Start of Block

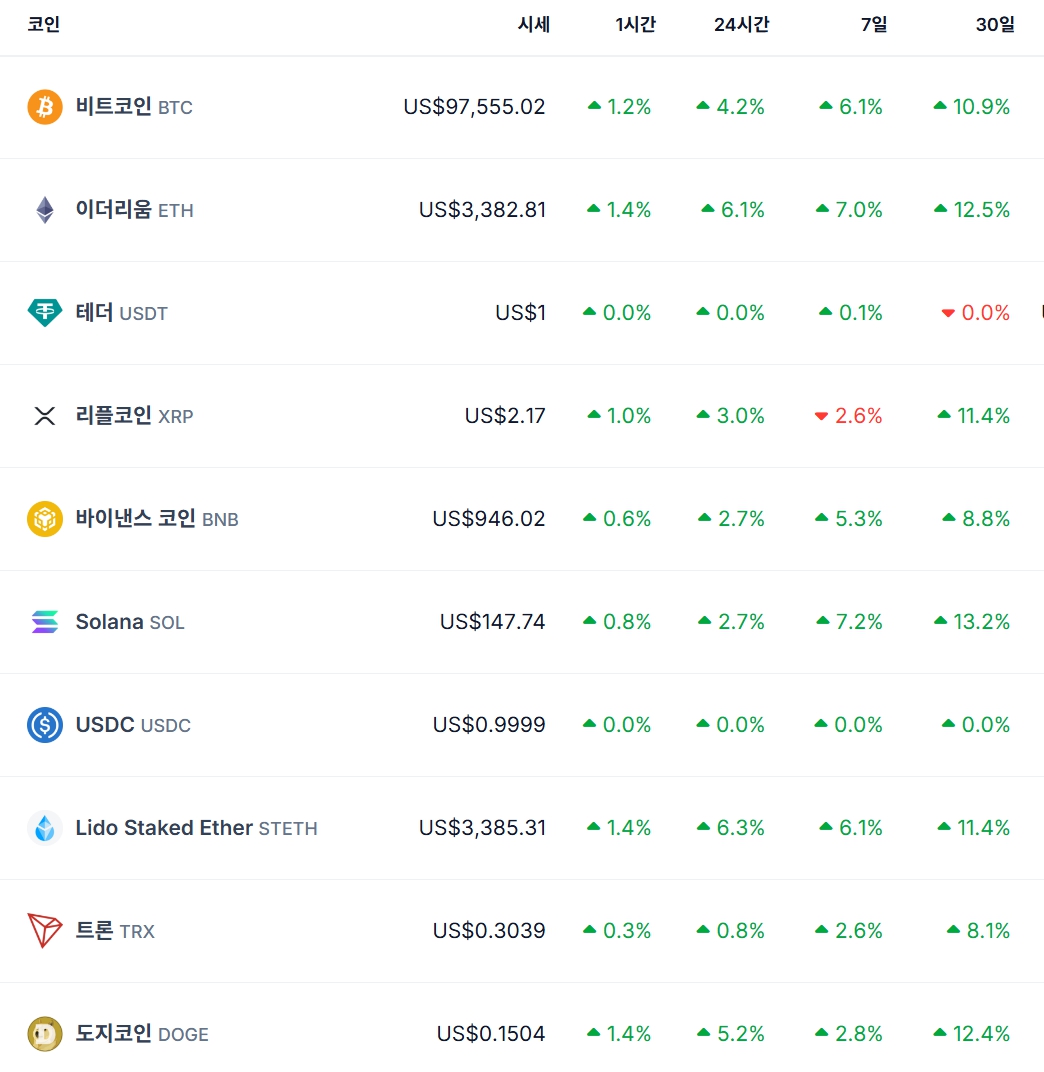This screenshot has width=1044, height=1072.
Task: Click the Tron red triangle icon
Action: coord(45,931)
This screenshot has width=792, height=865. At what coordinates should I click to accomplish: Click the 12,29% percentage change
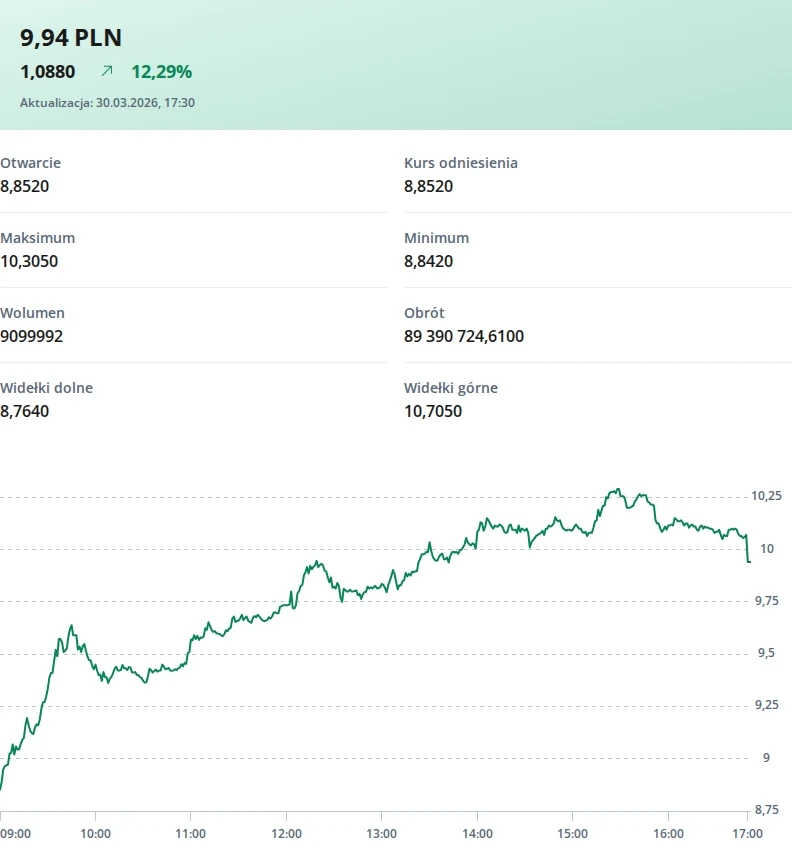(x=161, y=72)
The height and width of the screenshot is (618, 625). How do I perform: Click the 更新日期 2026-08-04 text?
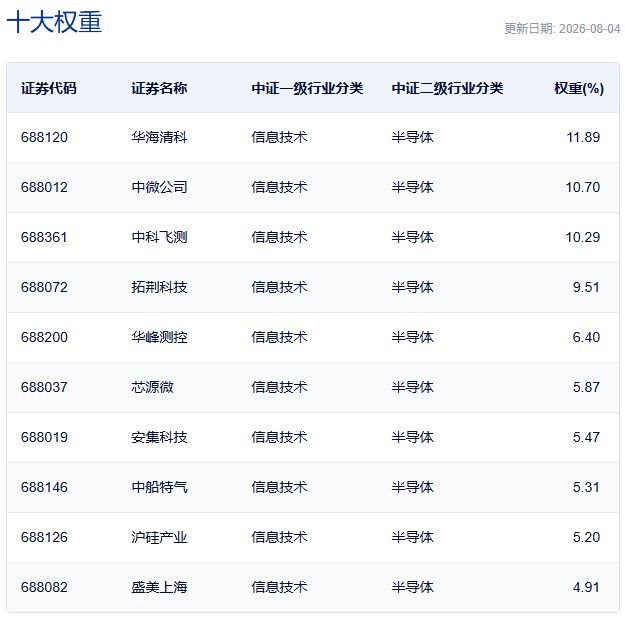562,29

End of Block

[Your goal]:
Starting with the line that contains "This screenshot has width=792, height=865." and ending with the last line of the material, every line must be written out exactly; no other lines and no pictures are wanted.

[Output]:
This screenshot has width=792, height=865. At what coordinates should I click to accomplish: Click the 12,29% percentage change
(x=161, y=72)
The height and width of the screenshot is (618, 625). How do I perform: Click the 更新日期 2026-08-04 text?
562,29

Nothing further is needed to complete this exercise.